(Data for analysis Opens)

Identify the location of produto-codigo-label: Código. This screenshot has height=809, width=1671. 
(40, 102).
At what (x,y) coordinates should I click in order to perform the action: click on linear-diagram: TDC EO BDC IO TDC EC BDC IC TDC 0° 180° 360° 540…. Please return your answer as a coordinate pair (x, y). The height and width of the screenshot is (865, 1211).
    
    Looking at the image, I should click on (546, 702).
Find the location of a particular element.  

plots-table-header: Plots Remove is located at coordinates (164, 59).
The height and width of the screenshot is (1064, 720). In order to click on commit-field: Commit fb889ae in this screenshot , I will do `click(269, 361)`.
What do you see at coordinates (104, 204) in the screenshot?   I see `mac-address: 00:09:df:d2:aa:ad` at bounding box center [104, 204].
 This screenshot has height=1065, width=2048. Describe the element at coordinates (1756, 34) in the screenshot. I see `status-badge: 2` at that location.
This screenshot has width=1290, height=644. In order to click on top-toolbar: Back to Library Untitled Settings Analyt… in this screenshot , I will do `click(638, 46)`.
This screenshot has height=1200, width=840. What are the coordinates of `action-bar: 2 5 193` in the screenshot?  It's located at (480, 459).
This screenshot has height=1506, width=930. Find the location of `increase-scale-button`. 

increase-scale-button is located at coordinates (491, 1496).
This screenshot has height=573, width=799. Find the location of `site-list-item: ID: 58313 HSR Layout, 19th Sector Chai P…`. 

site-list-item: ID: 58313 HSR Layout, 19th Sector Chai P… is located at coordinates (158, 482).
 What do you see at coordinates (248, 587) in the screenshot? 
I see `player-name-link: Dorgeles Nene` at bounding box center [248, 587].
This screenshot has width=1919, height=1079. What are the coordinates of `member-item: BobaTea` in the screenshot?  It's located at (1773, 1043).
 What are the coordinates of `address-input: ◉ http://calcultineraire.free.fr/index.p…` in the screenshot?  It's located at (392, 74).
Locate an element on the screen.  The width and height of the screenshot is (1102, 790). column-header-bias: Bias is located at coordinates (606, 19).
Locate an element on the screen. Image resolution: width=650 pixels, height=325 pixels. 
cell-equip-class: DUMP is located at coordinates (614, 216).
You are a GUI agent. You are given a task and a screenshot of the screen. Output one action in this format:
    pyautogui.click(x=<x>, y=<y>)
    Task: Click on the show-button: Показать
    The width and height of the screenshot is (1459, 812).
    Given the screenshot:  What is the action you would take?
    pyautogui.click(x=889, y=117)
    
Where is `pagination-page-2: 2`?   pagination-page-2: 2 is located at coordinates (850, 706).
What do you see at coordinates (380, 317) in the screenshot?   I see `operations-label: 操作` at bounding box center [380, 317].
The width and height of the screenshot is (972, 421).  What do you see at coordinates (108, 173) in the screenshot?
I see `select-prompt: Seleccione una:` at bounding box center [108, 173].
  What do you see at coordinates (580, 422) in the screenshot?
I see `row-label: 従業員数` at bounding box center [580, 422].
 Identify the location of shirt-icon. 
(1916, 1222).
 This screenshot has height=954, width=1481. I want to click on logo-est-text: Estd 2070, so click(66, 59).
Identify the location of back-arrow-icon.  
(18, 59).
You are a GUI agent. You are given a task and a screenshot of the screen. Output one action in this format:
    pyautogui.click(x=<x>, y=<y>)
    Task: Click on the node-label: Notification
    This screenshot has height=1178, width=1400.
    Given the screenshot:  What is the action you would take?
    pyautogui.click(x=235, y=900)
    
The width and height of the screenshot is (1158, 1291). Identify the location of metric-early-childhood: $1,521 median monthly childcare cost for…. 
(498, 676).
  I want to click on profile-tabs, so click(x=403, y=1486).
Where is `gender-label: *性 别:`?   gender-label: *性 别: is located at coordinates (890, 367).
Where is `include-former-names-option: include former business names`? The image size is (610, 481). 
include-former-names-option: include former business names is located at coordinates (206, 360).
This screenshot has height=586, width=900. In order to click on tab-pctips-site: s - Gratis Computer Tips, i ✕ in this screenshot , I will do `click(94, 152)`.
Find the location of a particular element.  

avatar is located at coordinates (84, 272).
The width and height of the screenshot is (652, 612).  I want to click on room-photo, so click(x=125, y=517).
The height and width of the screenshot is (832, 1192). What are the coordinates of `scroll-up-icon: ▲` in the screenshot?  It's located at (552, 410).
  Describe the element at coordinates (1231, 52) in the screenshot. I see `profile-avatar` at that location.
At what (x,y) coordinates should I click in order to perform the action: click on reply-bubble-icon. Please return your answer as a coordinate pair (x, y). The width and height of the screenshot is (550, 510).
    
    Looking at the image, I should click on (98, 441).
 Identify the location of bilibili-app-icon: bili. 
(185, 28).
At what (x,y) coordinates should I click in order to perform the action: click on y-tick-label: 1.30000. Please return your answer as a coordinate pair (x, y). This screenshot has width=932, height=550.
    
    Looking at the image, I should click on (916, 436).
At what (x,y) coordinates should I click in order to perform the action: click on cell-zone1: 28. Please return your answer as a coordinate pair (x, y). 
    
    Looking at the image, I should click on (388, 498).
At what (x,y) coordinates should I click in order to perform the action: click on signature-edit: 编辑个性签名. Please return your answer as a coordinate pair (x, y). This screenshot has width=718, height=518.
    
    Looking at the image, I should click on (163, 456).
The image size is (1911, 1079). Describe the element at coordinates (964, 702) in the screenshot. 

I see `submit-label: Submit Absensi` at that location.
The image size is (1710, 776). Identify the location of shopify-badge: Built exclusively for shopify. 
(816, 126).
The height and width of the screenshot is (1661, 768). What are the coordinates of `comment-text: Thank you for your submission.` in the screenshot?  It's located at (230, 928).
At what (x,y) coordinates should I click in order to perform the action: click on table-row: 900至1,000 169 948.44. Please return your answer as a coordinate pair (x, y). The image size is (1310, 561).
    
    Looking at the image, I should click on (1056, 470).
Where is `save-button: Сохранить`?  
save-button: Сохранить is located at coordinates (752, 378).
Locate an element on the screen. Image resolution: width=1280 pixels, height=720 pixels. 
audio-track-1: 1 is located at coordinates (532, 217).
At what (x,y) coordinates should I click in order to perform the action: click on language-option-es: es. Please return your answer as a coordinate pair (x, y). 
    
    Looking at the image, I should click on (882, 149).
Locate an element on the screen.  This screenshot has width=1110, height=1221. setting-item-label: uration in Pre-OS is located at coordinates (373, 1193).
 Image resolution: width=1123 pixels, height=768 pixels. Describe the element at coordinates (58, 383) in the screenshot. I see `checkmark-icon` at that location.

(Data for analysis Closes)

What is being asked: Retype every one of the lines above exactly as they appear.

Response area:
Identify the location of produto-codigo-label: Código. This screenshot has height=809, width=1671. 
(40, 102).
At what (x,y) coordinates should I click in order to perform the action: click on linear-diagram: TDC EO BDC IO TDC EC BDC IC TDC 0° 180° 360° 540…. Please return your answer as a coordinate pair (x, y). The height and width of the screenshot is (865, 1211).
    
    Looking at the image, I should click on (546, 702).
Find the location of a particular element.  

plots-table-header: Plots Remove is located at coordinates (164, 59).
The height and width of the screenshot is (1064, 720). In order to click on commit-field: Commit fb889ae in this screenshot , I will do `click(269, 361)`.
What do you see at coordinates (104, 204) in the screenshot?   I see `mac-address: 00:09:df:d2:aa:ad` at bounding box center [104, 204].
 This screenshot has height=1065, width=2048. Describe the element at coordinates (1756, 34) in the screenshot. I see `status-badge: 2` at that location.
This screenshot has width=1290, height=644. In order to click on top-toolbar: Back to Library Untitled Settings Analyt… in this screenshot , I will do `click(638, 46)`.
This screenshot has height=1200, width=840. What are the coordinates of `action-bar: 2 5 193` in the screenshot?  It's located at (480, 459).
This screenshot has height=1506, width=930. Find the location of `increase-scale-button`. 

increase-scale-button is located at coordinates (491, 1496).
This screenshot has height=573, width=799. Find the location of `site-list-item: ID: 58313 HSR Layout, 19th Sector Chai P…`. 

site-list-item: ID: 58313 HSR Layout, 19th Sector Chai P… is located at coordinates (158, 482).
 What do you see at coordinates (248, 587) in the screenshot? 
I see `player-name-link: Dorgeles Nene` at bounding box center [248, 587].
This screenshot has width=1919, height=1079. What are the coordinates of `member-item: BobaTea` in the screenshot?  It's located at (1773, 1043).
 What are the coordinates of `address-input: ◉ http://calcultineraire.free.fr/index.p…` in the screenshot?  It's located at (392, 74).
Locate an element on the screen.  The width and height of the screenshot is (1102, 790). column-header-bias: Bias is located at coordinates (606, 19).
Locate an element on the screen. Image resolution: width=650 pixels, height=325 pixels. 
cell-equip-class: DUMP is located at coordinates (614, 216).
You are a GUI agent. You are given a task and a screenshot of the screen. Output one action in this format:
    pyautogui.click(x=<x>, y=<y>)
    Task: Click on the show-button: Показать
    The width and height of the screenshot is (1459, 812).
    Given the screenshot:  What is the action you would take?
    pyautogui.click(x=889, y=117)
    
Where is `pagination-page-2: 2`?   pagination-page-2: 2 is located at coordinates (850, 706).
What do you see at coordinates (380, 317) in the screenshot?   I see `operations-label: 操作` at bounding box center [380, 317].
The width and height of the screenshot is (972, 421).  What do you see at coordinates (108, 173) in the screenshot?
I see `select-prompt: Seleccione una:` at bounding box center [108, 173].
  What do you see at coordinates (580, 422) in the screenshot?
I see `row-label: 従業員数` at bounding box center [580, 422].
 Identify the location of shirt-icon. 
(1916, 1222).
 This screenshot has height=954, width=1481. I want to click on logo-est-text: Estd 2070, so click(66, 59).
Identify the location of back-arrow-icon.  
(18, 59).
You are a GUI agent. You are given a task and a screenshot of the screen. Output one action in this format:
    pyautogui.click(x=<x>, y=<y>)
    Task: Click on the node-label: Notification
    This screenshot has height=1178, width=1400.
    Given the screenshot:  What is the action you would take?
    pyautogui.click(x=235, y=900)
    
The width and height of the screenshot is (1158, 1291). Identify the location of metric-early-childhood: $1,521 median monthly childcare cost for…. 
(498, 676).
  I want to click on profile-tabs, so click(x=403, y=1486).
Where is `gender-label: *性 别:`?   gender-label: *性 别: is located at coordinates (890, 367).
Where is `include-former-names-option: include former business names`? The image size is (610, 481). 
include-former-names-option: include former business names is located at coordinates (206, 360).
This screenshot has height=586, width=900. In order to click on tab-pctips-site: s - Gratis Computer Tips, i ✕ in this screenshot , I will do `click(94, 152)`.
Find the location of a particular element.  

avatar is located at coordinates (84, 272).
The width and height of the screenshot is (652, 612).  I want to click on room-photo, so click(x=125, y=517).
The height and width of the screenshot is (832, 1192). What are the coordinates of `scroll-up-icon: ▲` in the screenshot?  It's located at (552, 410).
  Describe the element at coordinates (1231, 52) in the screenshot. I see `profile-avatar` at that location.
At what (x,y) coordinates should I click in order to perform the action: click on reply-bubble-icon. Please return your answer as a coordinate pair (x, y). The width and height of the screenshot is (550, 510).
    
    Looking at the image, I should click on (98, 441).
 Identify the location of bilibili-app-icon: bili. 
(185, 28).
At what (x,y) coordinates should I click in order to perform the action: click on y-tick-label: 1.30000. Please return your answer as a coordinate pair (x, y). This screenshot has width=932, height=550.
    
    Looking at the image, I should click on (916, 436).
At what (x,y) coordinates should I click in order to perform the action: click on cell-zone1: 28. Please return your answer as a coordinate pair (x, y). 
    
    Looking at the image, I should click on (388, 498).
At what (x,y) coordinates should I click in order to perform the action: click on signature-edit: 编辑个性签名. Please return your answer as a coordinate pair (x, y). This screenshot has width=718, height=518.
    
    Looking at the image, I should click on (163, 456).
The image size is (1911, 1079). Describe the element at coordinates (964, 702) in the screenshot. 

I see `submit-label: Submit Absensi` at that location.
The image size is (1710, 776). Identify the location of shopify-badge: Built exclusively for shopify. 
(816, 126).
The height and width of the screenshot is (1661, 768). What are the coordinates of `comment-text: Thank you for your submission.` in the screenshot?  It's located at (230, 928).
At what (x,y) coordinates should I click in order to perform the action: click on table-row: 900至1,000 169 948.44. Please return your answer as a coordinate pair (x, y). The image size is (1310, 561).
    
    Looking at the image, I should click on (1056, 470).
Where is `save-button: Сохранить`?  
save-button: Сохранить is located at coordinates (752, 378).
Locate an element on the screen. Image resolution: width=1280 pixels, height=720 pixels. 
audio-track-1: 1 is located at coordinates (532, 217).
At what (x,y) coordinates should I click in order to perform the action: click on language-option-es: es. Please return your answer as a coordinate pair (x, y). 
    
    Looking at the image, I should click on (882, 149).
Locate an element on the screen.  This screenshot has width=1110, height=1221. setting-item-label: uration in Pre-OS is located at coordinates (373, 1193).
 Image resolution: width=1123 pixels, height=768 pixels. Describe the element at coordinates (58, 383) in the screenshot. I see `checkmark-icon` at that location.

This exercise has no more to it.